Who and what is covered?
The new California IoT security law applies to anyone who manufactures, or contracts with others to manufacture on its behalf, connected devices that are sold or offered for sale in California.[ii] The California law defines “connected device” as “any device, or other physical object that is capable of connecting to the Internet, directly or indirectly, and that is assigned an Internet Protocol address or Bluetooth address.”[iii]
Notably, this California law is not limited to consumer devices. The definition of “connected device” appears broad enough to cover even devices intended for industrial or other B2B purposes. This breadth appears to be intentional, as earlier drafts of the legislation would have limited the law to devices sold to consumers. Oregon’s IoT law, which was modeled after California’s and also came into effect in January, diverges in this respect, as it limits its definition of “connected devices” to devices that are “used primarily for personal, family or household purposes.”[iv]
It is also important to keep in mind that these California and Oregon laws are not limited to devices that collect or process personal information.

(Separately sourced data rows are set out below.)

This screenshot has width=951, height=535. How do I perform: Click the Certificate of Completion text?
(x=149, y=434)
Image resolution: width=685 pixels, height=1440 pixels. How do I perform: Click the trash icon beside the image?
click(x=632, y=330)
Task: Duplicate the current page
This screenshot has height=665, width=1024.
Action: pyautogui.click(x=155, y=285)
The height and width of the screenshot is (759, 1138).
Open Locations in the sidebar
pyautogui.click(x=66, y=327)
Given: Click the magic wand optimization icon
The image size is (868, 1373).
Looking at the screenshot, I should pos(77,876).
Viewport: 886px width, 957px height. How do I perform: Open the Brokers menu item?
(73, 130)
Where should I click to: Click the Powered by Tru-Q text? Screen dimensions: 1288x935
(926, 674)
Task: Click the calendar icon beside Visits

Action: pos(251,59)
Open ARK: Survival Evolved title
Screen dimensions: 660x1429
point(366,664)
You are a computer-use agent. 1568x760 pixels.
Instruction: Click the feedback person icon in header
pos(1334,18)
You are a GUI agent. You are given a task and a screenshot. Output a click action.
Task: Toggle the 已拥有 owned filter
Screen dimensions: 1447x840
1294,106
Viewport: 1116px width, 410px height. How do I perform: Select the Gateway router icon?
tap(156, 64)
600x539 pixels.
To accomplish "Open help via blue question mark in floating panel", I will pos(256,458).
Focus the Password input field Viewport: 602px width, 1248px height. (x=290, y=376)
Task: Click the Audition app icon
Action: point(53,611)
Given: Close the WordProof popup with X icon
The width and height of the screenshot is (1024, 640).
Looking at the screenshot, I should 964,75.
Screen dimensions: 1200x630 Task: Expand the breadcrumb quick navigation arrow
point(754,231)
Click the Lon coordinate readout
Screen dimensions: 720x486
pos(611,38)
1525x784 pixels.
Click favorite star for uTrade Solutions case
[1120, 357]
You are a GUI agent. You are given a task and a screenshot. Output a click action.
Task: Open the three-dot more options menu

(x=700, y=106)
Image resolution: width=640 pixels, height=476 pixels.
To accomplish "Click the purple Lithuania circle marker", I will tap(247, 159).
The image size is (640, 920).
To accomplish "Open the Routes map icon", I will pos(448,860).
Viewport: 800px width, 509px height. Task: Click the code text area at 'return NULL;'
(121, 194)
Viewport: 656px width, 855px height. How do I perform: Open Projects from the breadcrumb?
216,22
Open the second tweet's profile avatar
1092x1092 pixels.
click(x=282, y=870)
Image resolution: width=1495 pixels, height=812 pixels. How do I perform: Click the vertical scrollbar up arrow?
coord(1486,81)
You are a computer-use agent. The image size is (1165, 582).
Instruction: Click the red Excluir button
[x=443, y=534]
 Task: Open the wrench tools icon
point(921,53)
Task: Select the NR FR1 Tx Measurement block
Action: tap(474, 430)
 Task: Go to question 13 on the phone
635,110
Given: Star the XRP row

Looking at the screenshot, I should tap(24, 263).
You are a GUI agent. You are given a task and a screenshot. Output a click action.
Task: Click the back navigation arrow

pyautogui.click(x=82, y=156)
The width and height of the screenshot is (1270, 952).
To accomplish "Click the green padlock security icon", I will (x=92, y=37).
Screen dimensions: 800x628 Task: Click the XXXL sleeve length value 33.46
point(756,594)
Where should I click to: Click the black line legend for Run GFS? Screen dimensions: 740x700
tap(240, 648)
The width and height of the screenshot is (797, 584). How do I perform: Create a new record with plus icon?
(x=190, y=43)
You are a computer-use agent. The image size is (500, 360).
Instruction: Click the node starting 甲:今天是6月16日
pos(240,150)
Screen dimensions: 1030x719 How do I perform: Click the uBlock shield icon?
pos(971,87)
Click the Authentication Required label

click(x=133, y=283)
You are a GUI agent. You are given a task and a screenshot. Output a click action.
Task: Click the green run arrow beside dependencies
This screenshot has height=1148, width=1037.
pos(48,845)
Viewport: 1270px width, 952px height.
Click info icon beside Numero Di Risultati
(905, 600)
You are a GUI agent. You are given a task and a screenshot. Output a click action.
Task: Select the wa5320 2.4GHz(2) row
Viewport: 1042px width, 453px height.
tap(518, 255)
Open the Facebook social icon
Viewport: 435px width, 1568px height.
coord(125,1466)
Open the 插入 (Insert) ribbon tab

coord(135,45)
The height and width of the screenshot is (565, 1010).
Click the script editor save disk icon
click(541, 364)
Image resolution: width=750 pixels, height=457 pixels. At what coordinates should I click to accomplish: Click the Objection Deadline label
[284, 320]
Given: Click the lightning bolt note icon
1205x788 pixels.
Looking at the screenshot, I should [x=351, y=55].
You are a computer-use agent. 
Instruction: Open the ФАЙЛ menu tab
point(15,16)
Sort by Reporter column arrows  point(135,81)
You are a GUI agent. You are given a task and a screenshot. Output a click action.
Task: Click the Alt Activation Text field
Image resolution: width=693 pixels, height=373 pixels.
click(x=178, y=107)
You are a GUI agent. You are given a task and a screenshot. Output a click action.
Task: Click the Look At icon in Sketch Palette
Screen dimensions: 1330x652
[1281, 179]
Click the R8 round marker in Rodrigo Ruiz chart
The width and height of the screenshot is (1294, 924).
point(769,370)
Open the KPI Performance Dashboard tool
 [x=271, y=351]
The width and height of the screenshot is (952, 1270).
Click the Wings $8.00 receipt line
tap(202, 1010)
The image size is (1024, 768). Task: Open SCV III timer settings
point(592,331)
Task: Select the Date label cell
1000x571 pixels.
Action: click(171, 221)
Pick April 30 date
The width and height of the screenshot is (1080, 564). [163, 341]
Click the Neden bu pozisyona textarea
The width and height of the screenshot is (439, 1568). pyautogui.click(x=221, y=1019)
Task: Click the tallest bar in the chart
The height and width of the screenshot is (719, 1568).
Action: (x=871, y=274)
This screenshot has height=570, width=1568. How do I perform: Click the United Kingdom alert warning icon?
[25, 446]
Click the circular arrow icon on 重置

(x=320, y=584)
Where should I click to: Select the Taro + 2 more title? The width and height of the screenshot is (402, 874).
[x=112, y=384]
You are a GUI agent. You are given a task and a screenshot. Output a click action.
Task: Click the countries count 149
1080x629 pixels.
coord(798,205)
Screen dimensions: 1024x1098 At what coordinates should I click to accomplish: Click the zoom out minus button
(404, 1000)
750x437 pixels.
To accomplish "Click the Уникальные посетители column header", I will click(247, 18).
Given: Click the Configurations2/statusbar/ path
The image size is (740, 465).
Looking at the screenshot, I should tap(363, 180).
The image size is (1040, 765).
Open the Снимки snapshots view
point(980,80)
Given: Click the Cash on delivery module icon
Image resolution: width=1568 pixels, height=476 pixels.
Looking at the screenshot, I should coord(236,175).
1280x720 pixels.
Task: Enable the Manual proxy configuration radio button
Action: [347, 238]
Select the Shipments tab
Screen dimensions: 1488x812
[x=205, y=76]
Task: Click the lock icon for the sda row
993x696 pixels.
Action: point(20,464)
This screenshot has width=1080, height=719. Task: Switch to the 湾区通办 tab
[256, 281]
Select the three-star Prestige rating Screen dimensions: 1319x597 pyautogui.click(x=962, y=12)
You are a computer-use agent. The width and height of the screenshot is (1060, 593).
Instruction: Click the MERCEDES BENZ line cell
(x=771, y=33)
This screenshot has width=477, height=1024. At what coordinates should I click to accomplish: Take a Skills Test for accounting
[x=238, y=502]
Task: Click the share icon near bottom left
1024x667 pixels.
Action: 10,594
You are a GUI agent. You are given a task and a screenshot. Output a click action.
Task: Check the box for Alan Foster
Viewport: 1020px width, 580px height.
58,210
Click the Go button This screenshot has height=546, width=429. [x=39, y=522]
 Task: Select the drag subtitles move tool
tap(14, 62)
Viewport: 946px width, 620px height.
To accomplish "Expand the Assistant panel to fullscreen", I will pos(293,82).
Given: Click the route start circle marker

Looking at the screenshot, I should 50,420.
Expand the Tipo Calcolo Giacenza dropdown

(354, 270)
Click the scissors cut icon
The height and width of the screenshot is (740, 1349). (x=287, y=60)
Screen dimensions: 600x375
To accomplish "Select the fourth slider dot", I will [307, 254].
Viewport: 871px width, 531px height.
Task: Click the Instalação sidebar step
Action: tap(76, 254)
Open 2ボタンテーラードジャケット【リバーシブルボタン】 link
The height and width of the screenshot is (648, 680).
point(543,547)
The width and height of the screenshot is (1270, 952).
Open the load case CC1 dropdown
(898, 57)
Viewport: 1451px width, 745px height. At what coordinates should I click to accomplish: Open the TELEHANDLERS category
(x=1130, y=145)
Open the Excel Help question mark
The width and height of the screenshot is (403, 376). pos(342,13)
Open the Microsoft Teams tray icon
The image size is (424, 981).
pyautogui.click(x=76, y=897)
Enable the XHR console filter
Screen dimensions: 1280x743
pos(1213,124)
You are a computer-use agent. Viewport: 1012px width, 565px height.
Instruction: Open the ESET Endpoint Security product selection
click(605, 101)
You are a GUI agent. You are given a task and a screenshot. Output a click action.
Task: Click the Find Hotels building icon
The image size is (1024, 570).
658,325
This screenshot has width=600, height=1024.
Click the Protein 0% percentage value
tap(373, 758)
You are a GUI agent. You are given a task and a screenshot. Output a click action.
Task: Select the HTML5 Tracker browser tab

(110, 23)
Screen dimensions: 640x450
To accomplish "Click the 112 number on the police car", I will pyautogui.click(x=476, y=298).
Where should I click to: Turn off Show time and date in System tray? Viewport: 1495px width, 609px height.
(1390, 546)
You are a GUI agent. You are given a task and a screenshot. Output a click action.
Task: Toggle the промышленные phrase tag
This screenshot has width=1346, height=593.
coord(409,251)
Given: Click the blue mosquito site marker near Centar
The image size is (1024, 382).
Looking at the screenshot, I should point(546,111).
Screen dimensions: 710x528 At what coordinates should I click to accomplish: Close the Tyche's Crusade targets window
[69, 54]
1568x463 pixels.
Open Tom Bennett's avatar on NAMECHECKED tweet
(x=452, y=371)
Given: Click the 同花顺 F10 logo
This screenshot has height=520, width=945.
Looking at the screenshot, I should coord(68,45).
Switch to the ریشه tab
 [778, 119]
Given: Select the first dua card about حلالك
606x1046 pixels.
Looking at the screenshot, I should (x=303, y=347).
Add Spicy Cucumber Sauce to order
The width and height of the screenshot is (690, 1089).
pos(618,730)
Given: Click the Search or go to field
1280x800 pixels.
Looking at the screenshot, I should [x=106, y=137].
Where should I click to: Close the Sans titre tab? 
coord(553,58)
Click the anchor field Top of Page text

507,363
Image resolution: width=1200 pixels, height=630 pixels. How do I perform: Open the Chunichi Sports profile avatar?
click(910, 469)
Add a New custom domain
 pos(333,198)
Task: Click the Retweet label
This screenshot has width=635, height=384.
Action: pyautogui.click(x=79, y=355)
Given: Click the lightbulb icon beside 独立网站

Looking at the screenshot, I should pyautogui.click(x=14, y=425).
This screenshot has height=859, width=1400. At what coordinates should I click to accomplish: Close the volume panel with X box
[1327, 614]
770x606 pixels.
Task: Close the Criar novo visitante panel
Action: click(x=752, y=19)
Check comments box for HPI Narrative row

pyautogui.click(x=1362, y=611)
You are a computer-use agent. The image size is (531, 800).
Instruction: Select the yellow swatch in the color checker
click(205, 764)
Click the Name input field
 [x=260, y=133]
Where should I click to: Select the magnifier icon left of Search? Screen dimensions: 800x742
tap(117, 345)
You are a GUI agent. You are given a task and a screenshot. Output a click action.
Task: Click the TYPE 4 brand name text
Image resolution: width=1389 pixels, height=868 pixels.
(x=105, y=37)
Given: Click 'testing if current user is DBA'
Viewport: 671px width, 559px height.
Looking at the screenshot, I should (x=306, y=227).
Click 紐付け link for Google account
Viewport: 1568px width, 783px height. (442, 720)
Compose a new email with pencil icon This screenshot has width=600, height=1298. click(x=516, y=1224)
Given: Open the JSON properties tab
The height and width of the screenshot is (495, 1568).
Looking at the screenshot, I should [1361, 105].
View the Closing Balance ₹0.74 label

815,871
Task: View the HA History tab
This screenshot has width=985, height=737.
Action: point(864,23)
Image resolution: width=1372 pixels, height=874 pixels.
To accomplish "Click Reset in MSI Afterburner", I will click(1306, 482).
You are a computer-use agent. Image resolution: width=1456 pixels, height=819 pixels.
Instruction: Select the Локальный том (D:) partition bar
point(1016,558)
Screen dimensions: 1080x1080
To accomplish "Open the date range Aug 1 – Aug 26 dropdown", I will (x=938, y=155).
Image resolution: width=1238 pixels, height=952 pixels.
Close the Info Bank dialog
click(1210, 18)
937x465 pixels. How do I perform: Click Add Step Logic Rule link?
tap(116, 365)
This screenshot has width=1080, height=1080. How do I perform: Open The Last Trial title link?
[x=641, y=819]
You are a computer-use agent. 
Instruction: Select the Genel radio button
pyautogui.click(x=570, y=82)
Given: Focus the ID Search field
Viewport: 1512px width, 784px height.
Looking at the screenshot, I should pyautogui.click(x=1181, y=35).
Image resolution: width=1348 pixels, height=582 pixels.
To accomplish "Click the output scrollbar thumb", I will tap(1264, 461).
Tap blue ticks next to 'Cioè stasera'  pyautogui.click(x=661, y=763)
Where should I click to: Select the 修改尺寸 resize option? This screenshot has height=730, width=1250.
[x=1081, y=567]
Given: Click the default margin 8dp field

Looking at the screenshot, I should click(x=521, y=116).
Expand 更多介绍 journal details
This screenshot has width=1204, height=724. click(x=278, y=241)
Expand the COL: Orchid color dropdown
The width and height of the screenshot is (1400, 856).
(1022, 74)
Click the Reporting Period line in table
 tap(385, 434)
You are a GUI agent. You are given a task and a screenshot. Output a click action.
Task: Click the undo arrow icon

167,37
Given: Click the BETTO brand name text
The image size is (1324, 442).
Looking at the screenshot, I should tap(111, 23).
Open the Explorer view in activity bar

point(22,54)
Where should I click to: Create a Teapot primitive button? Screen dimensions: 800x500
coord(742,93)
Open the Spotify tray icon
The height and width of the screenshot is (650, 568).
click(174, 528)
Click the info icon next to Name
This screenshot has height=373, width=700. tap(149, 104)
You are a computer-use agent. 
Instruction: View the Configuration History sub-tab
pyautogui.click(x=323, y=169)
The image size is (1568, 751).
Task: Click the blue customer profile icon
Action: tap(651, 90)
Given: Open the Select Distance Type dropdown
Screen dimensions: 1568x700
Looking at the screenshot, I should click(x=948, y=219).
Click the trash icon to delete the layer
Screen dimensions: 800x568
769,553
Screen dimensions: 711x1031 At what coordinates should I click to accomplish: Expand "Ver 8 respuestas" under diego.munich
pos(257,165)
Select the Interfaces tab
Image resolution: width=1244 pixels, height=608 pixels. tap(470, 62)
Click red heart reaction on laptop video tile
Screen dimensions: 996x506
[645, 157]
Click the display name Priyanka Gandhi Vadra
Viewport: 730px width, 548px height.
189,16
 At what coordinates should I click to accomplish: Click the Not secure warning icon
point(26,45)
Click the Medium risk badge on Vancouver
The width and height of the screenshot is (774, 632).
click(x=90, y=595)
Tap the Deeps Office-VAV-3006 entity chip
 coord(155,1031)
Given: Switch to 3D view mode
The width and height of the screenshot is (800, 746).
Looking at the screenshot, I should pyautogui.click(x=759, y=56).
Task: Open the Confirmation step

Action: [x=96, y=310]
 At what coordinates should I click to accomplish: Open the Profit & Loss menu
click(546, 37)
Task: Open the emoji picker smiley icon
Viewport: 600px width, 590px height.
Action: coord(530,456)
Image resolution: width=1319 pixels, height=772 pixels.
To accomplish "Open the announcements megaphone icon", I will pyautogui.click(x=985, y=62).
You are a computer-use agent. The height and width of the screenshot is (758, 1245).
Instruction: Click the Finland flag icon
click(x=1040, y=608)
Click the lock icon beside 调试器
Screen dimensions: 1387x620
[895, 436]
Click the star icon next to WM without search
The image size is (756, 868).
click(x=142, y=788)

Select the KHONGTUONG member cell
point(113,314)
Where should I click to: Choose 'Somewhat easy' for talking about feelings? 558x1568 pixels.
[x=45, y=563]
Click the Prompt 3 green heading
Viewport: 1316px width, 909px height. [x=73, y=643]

Rather, their obligations apply broadly to any such devices that connect to the Internet, regardless of what kinds of information they may process.
Both of these laws exclude providers of electronic stores, marketplaces, or other means for purchasing or downloading software.[v] They also provide limited exceptions for entities regulated by the Health Insurance Portability and Accountability Act (HIPAA), with respect to activity regulated by HIPAA.[vi] Oregon’s law also has an exception for activity regulated by the Food and Drug Administration with respect to medical devices.[vii]
What is required?
Both California and Oregon laws require that connected devices be equipped with “reasonable security features.”[viii] According to both, the “reasonable security features” should be appropriate for the nature and function of the device; appropriate for the information the device collects, contains, or transmits; and designed to protect the device and any information contained therein from unauthorized access, destruction, use, modification, or disclosure.[ix] Both states specify that a reasonable security feature may consist of a means for authentication from outside a local area network that has the following features: the preprogrammed password is unique to each device manufactured, or the device contains a security feature that requires a user to create a new means of authentication before accessing it for the first time.[x] Beyond this, neither provide clear guidance as to what else could constitute a “reasonable security feature.”
What is next?
Other states have been actively considering similar laws, including bills proposed in New York, and Virginia. Although California’s Consumer Privacy Act (CCPA) has absorbed the attention of many businesses, it will be important for covered manufacturers to pay sufficient attention to this separate trend of expanding IoT security laws as well.